Life, death and hidden treasure

By Huang Zhiling | China Daily | Updated: 2019-10-08 07:59
Pengzu Mountain in the Pengshan district of Meishan, in Sichuan province, hosts two Buddha statues carved in the Tang Dynasty (618-907). [Photo by YANG ZHENGLAN/FOR CHINA DAILY]

Lost riches, cliff tombs and longevity give Meishan its allure, Huang Zhiling reports.

Guo Qu doesn't just eat when he travels-sometimes, he travels to eat.

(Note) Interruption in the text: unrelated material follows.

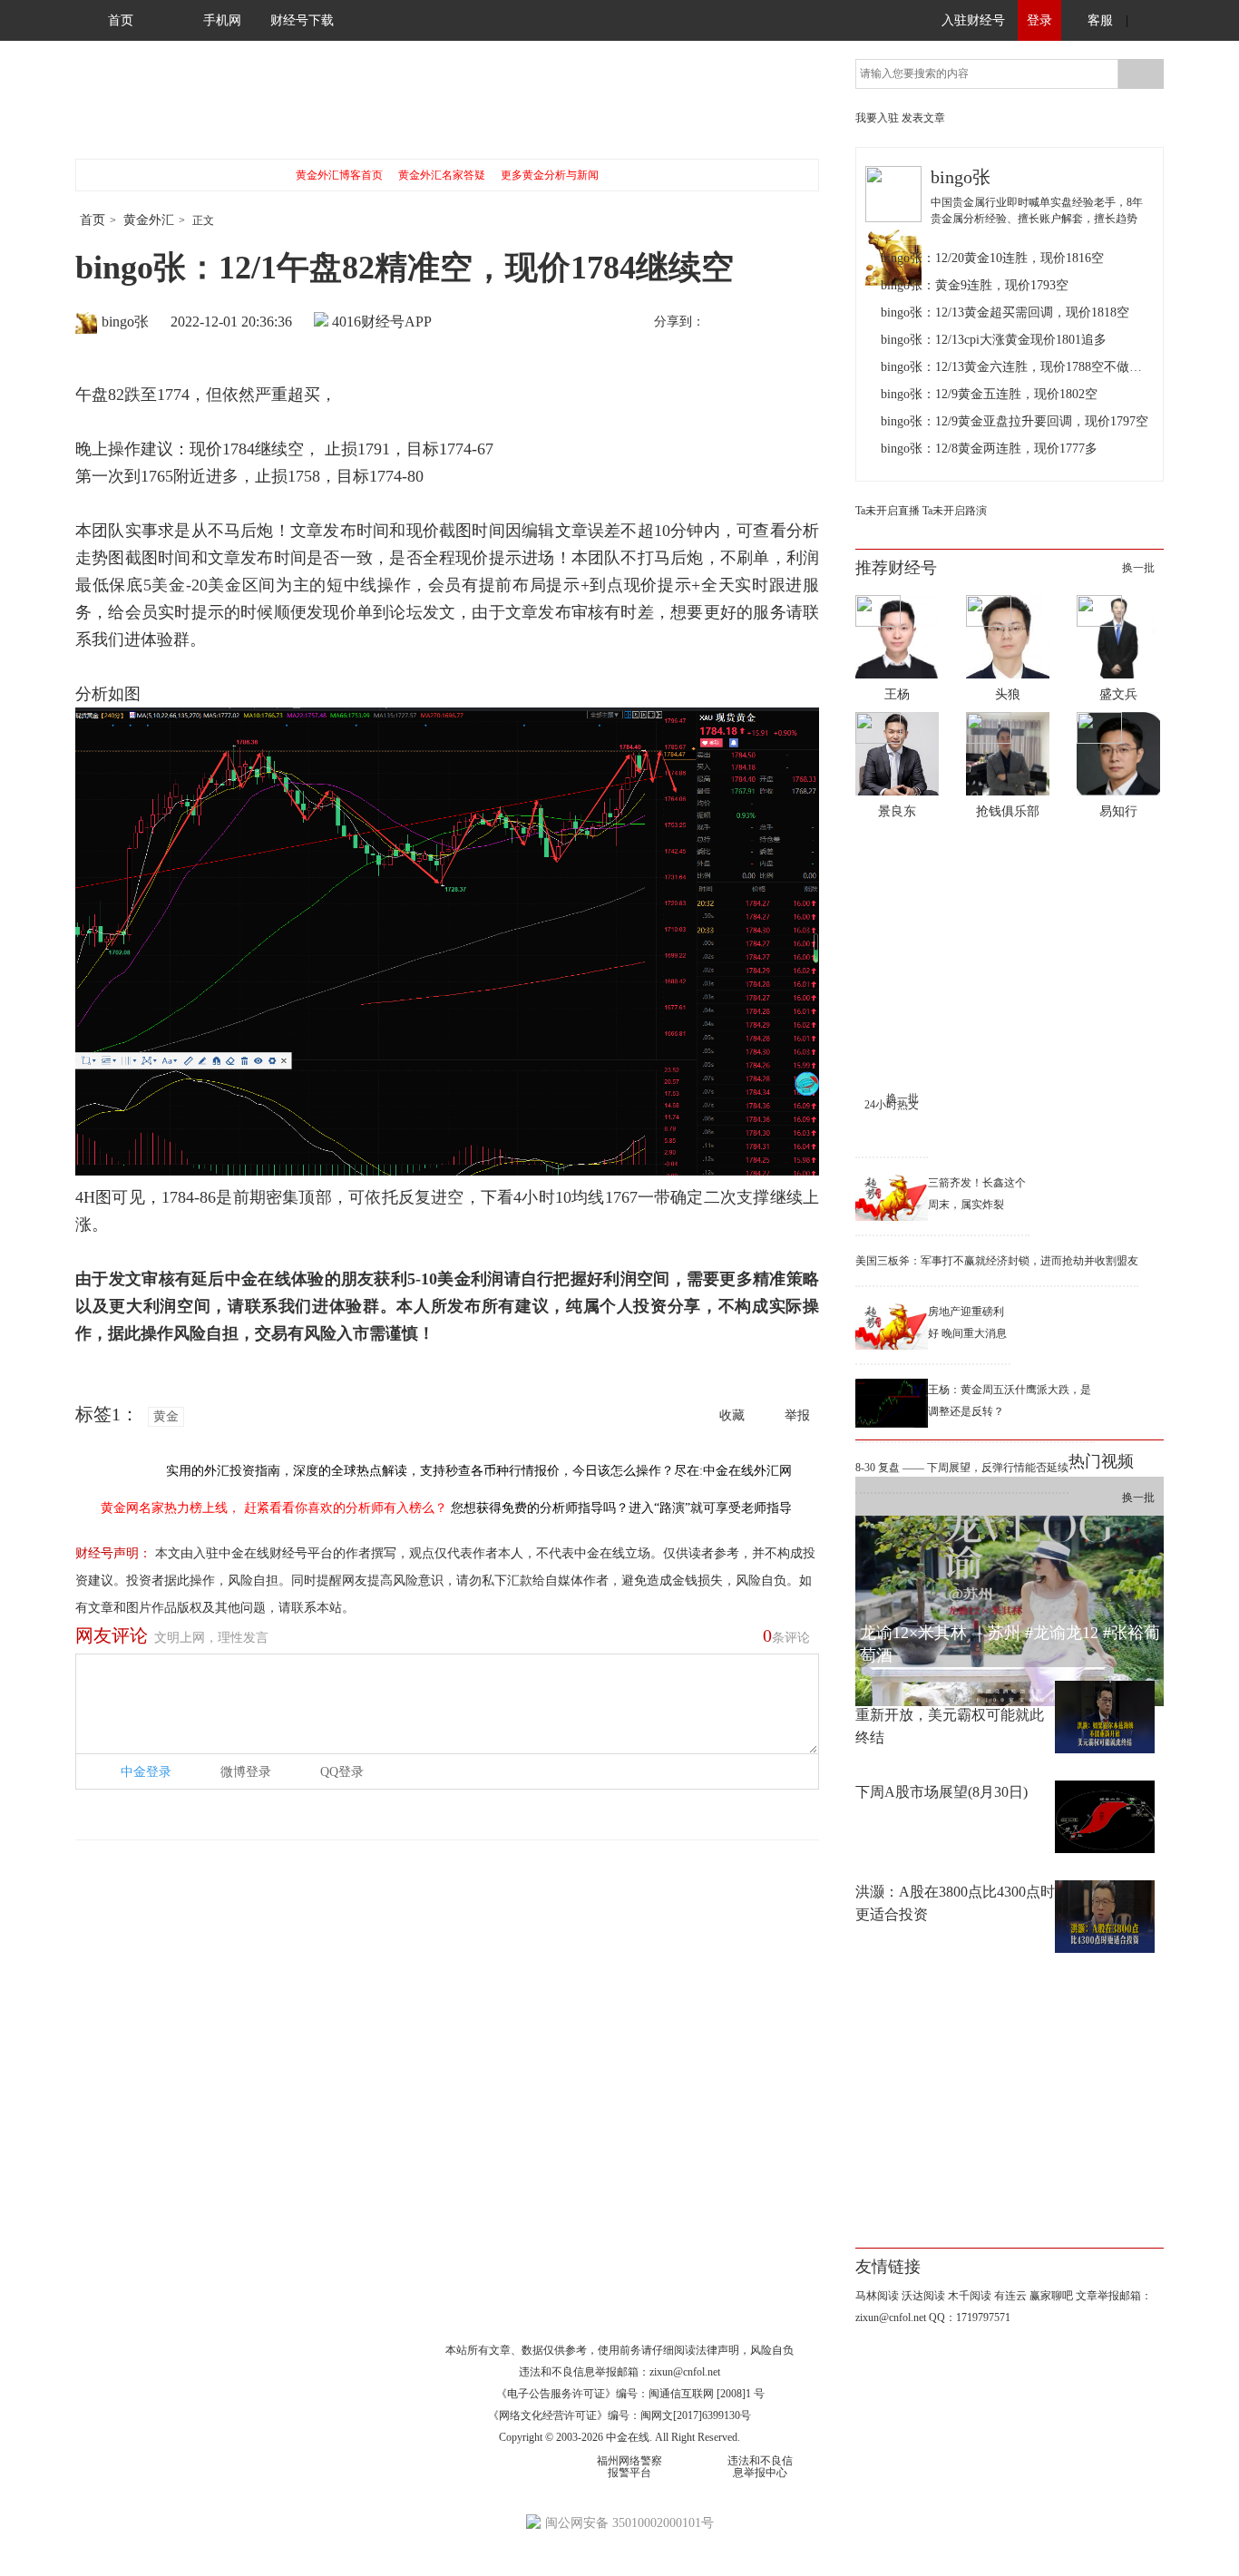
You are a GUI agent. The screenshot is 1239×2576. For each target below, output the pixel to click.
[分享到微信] (763, 323)
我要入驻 (877, 118)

The self-proclaimed foodie from Hunan province's Zhuzhou made a 60-kilometer side journey to Meishan city during a recent business trip to Sichuan province's capital, Chengdu.

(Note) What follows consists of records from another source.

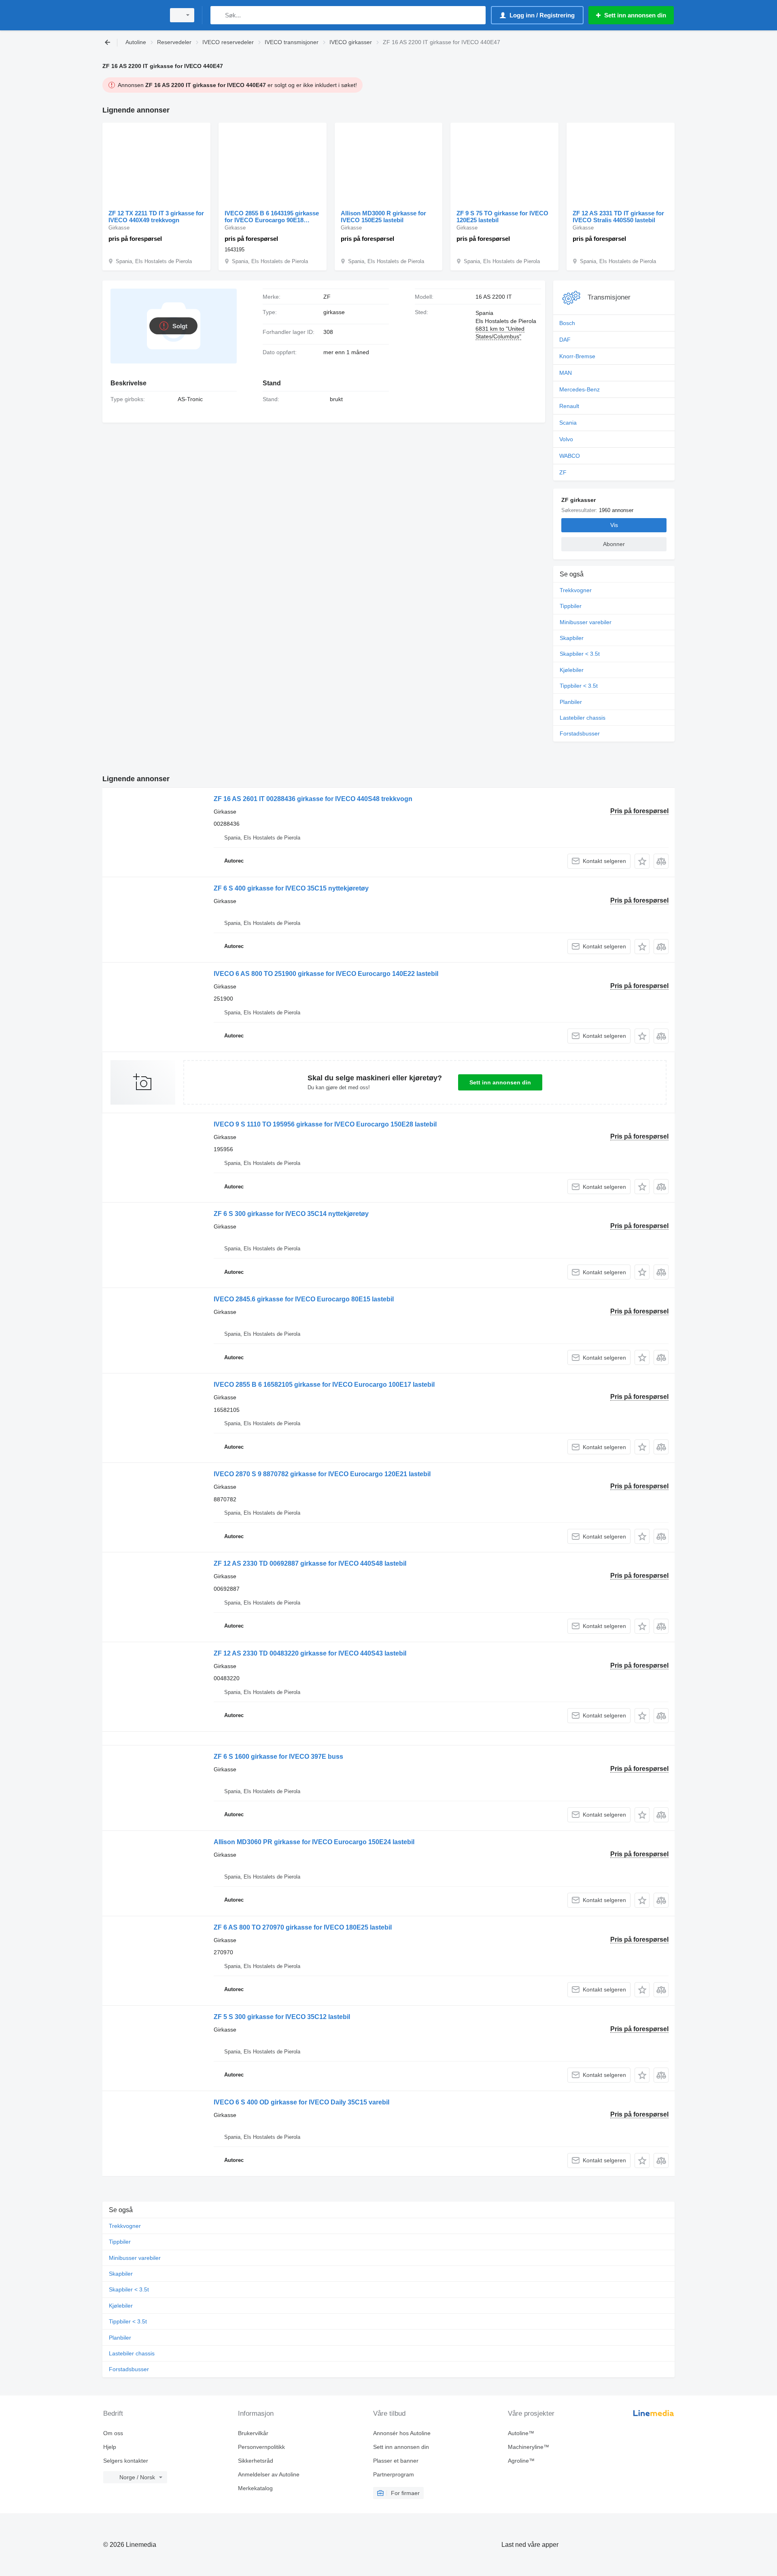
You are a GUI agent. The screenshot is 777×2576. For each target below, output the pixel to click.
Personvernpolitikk (261, 2447)
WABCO (569, 456)
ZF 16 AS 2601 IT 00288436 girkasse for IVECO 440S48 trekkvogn (313, 798)
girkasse (334, 312)
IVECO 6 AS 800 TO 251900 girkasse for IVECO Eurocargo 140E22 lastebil (326, 973)
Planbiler (571, 702)
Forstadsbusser (580, 733)
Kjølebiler (572, 670)
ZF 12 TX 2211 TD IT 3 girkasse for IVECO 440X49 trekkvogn (156, 216)
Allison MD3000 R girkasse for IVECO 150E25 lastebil (383, 216)
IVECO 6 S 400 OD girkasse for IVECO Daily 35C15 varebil (301, 2102)
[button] (642, 861)
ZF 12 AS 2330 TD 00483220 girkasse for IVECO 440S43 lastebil (310, 1653)
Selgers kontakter (125, 2460)
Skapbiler (572, 638)
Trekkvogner (576, 590)
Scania (568, 422)
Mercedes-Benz (579, 389)
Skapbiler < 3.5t (580, 653)
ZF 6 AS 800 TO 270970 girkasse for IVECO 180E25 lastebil (303, 1927)
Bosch (567, 323)
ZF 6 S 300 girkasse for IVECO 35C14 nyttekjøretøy (291, 1213)
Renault (569, 406)
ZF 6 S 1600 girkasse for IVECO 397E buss (278, 1756)
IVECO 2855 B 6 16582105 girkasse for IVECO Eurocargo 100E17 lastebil (324, 1384)
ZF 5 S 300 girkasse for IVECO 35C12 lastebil (282, 2016)
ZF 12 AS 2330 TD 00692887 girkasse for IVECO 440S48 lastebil (310, 1563)
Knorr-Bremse (577, 356)
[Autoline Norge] (131, 15)
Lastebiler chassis (582, 717)
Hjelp (109, 2447)
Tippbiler (571, 606)
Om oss (113, 2433)
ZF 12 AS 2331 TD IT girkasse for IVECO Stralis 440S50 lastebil (618, 216)
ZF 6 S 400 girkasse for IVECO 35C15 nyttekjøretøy (291, 888)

"I wanted to taste authentic Dongpo Pork Knuckle in Su Dongpo's hometown," he says, referring to the ancient poet and gourmand.

His stomach led him to Meishan. But he discovered the city provides a feast for all the senses.

Guo enjoyed viewing cultural relics related to Zhang Xianzhong, who led a rebellion in the 1600s, Han Dynasty (206 BC-220) cliff tombs and Mount Pengzu.

Su Dongpo was a poet, writer, painter, calligrapher, pharmacologist and statesman in the Song Dynasty (960-1279).

He is venerated as a gastronome and credited with creating many household Chinese dishes like Dongpo Pork Knuckle, a dish of pigs' feet stewed with ginger and spices.